Knowing which deductions you qualify for and how to use them will greatly improve your profit margin.
Here are some key tax deductions all landlords should know about:
Home Office Deduction
Many landlords these days run their rental business remotely. If this is you, there’s a good chance you qualify for the home office deduction.
If you have a home office in a spare room, a den, a garage, or another building on your property, you can deduct some of your home expenses as business expenses. Here’s how to know whether you qualify:
- You must be considered a business for tax purposes
- Your home office must be used specifically for business activities
- You must use your home office regularly
- You must meet one of these four requirements:
- You consistently and exclusively perform your rental activities in your home office.
- Your most important business activities are conducted in your home office.
- You use a separate building on your property specifically for rental activities.
- You hold business meetings or meet with key stakeholders, such as tenants, in your home office.
Casualty Loss Deductions
If your property suffers damage or loss due to theft, vandalism, a natural disaster, or an accident, you may receive a casualty loss deduction. To qualify as a casualty loss, the damage must happen suddenly and unexpectedly.
Expenses for normal wear and tear or gradual deterioration cannot be deducted as casualty losses. You can, however, use the casualty loss deduction to deduct the expenses of a tree falling on your roof during a violent storm, for example.
Car and Local Transportation Deductions
Local trips made for rental activities can be deducted with car and local transportation deductions. This means you can deduct day trips to and from:
- Your rental property
- Your prominent place of business (including a home office)

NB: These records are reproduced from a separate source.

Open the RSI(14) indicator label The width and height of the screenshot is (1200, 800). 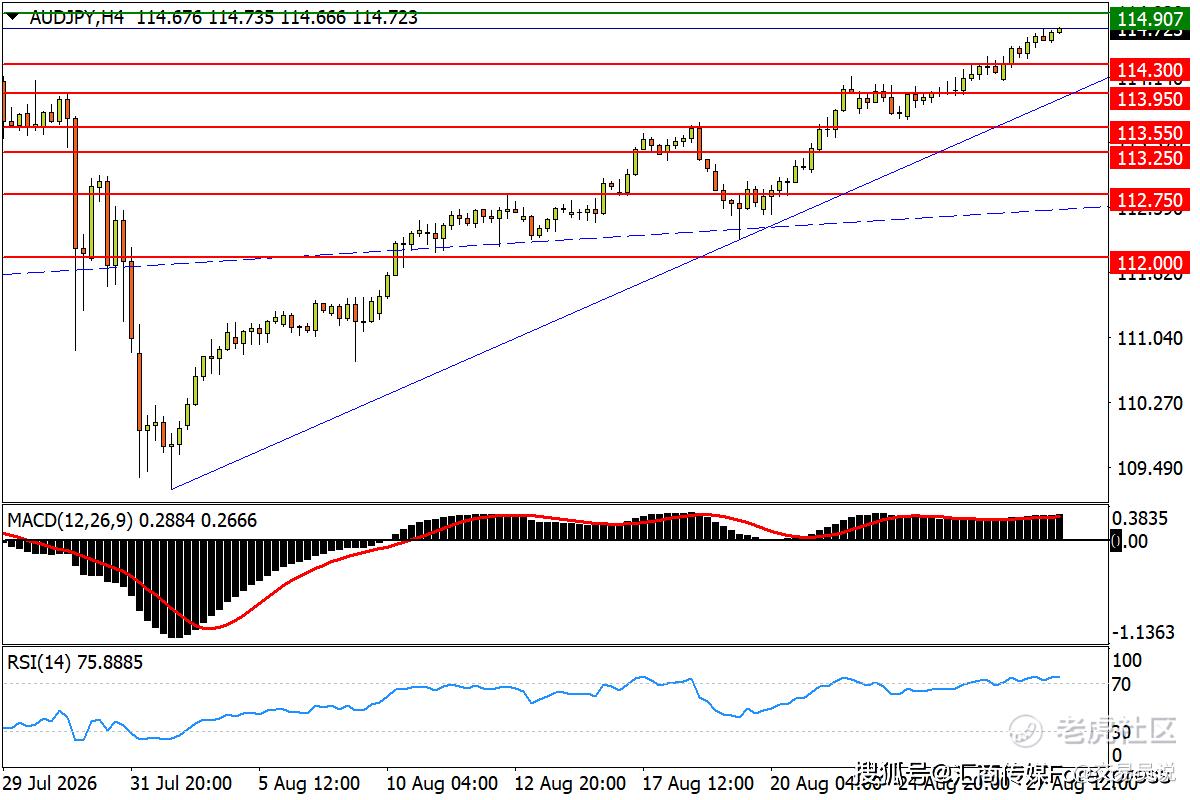pos(36,662)
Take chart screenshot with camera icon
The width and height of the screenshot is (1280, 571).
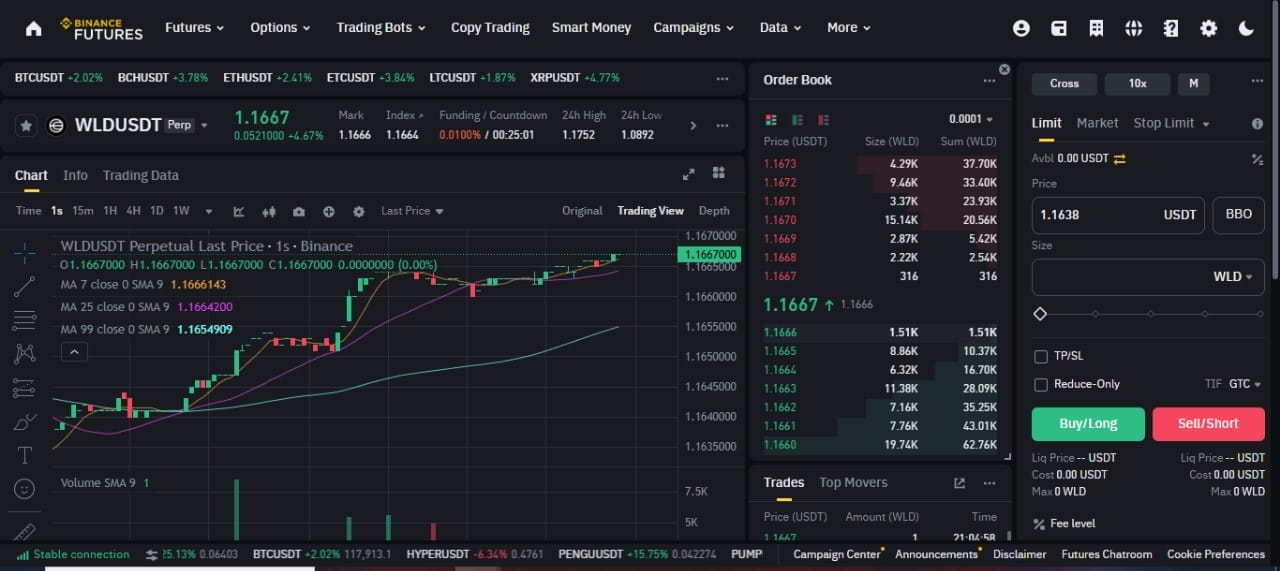pyautogui.click(x=299, y=212)
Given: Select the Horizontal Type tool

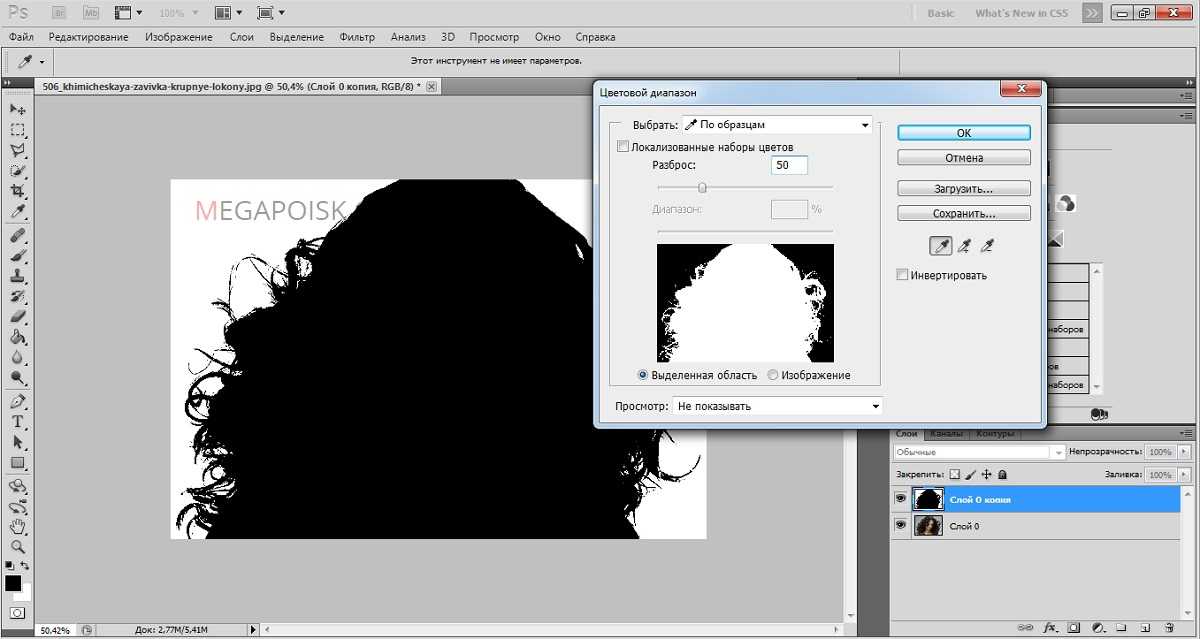Looking at the screenshot, I should pyautogui.click(x=17, y=422).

- A store to buy supplies specifically for real estate purposes
- Locations for meeting tenants, lawyers, vendors, etc.
- The dump for taking garbage from rental properties
- A local college to receive education about landlord-related activities
There are two ways to deduct local transportation expenses. The first is to use the standard mileage rate, which is a rate set by the IRS that you deduct for every mile you drive for business purposes. With that being said, what is the standard mileage rate for 2022? Currently, it’s 62.5 cents per mile. You must use the standard mileage rate in the first year you use the car for rental activities, or you won’t be able to use it in the future. You also cannot use the standard mileage rate if you use more than five cars simultaneously for rental activity.
The second way to deduct local transportation expenses is by using the actual expense method. This involves keeping track of the expenses of operating your car for rental purposes, such as gas, oil, repairs and maintenance, insurance, lease payments, tires, etc. You can only deduct expenses by the percentage you use your car for business purposes. This method involves keeping precise records of all your expenses, so it’s generally more labor-intensive than using the standard mileage rate.
Rental Loss Deductions
When your expenses exceed the amount you bring in via rent and other revenue sources from owning rental properties, you experience a rental loss. Most new landlords experience a rental loss at the end of the year.
The good news is you can deduct your losses with rental loss deductions. You must, however, follow the passive loss rule. For context, rent is a form of passive income, while a day job is considered active income, and investments are considered portfolio income. The passive loss rule allows you to only deduct rental loss from your passive income. You can’t deduct it from the active or portfolio categories. With that being said, the $25,000 offset and real estate profession exemption are exceptions to this rule that you may be able to take advantage of.
Whether you’re new to owning rental properties or a seasoned vet, understanding the tax deductions at your disposal is a crucial way to save money as a landlord. You probably qualify for one or more of the deductions outlined in this article, so if you haven’t taken advantage of them yet, make sure you do so this tax season.